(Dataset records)
>>>

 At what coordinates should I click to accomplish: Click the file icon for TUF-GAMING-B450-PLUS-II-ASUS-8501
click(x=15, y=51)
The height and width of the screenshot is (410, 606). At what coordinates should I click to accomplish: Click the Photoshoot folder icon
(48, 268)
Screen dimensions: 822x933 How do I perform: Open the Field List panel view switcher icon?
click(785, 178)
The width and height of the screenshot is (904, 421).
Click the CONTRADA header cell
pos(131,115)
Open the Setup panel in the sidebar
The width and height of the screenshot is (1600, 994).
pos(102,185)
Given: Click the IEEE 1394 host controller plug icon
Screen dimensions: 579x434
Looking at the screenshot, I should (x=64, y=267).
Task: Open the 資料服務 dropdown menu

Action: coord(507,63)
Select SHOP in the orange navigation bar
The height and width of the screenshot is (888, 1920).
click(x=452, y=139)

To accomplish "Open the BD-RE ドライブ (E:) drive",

<<<

Directions:
Copy these lines verbatim.

Full output:
 At what coordinates should I click to accomplish: Click the file icon for TUF-GAMING-B450-PLUS-II-ASUS-8501
click(x=15, y=51)
The height and width of the screenshot is (410, 606). At what coordinates should I click to accomplish: Click the Photoshoot folder icon
(48, 268)
Screen dimensions: 822x933 How do I perform: Open the Field List panel view switcher icon?
click(785, 178)
The width and height of the screenshot is (904, 421).
Click the CONTRADA header cell
pos(131,115)
Open the Setup panel in the sidebar
The width and height of the screenshot is (1600, 994).
pos(102,185)
Given: Click the IEEE 1394 host controller plug icon
Screen dimensions: 579x434
Looking at the screenshot, I should (x=64, y=267).
Task: Open the 資料服務 dropdown menu

Action: coord(507,63)
Select SHOP in the orange navigation bar
The height and width of the screenshot is (888, 1920).
click(x=452, y=139)

To accomplish "Open the BD-RE ドライブ (E:) drive",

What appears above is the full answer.